MIDDLETOWN, Pa. (10/27/11)--Having reached the necessary capital levels to continue to operate under the National Credit Union Administration's new corporate regulation over 15 months ago, Mid-Atlantic Corporate continues to add more capital and new members.
More than 700 credit unions have committed over $129 million in capital--$119 million of which is in perpetual contributed capital (PCC)--to Mid-Atlantic Corporate CU.
"As the first corporate to develop a new business plan to achieve the necessary regulatory capital levels, we've been able to spend the last year focusing on new ways to save our members money by "group buying" electricity, office supplies and other back office support functions," said Jay Murray, Mid-Atlantic Corporate president/CEO.

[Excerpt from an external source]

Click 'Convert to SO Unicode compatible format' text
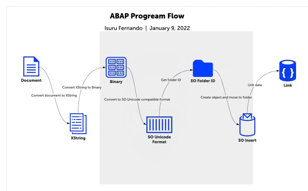Screen dimensions: 308x191 click(137, 99)
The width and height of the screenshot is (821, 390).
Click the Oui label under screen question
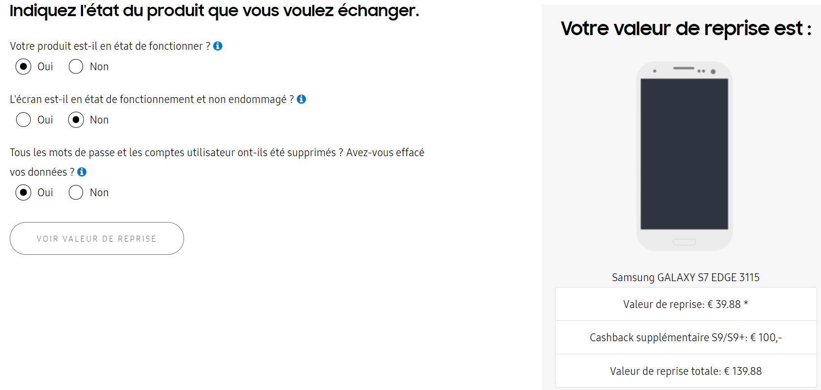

Murray said Mid-Atlantic prepared itself for new regulatory realities and other marketplace changes. "Based on discussion with NCUA, we knew more capital would be needed to offer all services that we do and and, most importantly continue with our lines of credit. The purpose of corporate credit unions is to provide liquidity and you can't do that without a balance sheet."
As for whether Mid-Atlantic Corporate will continue to add new credit unions, Murray said it has received interest from credit unions nationwide and has the infrastructure in place to assist those credit unions that need to find alternative solutions to their current service providers.
"The NCUA's new corporate regulation has created a more stringent operating environment," Murray said. "However, we've created a business plan that will allow us to continue to add members without creating a negative impact to our balance sheet. And because of our membership's support, we are well-positioned to continue to serve the needs of credit unions for a long time."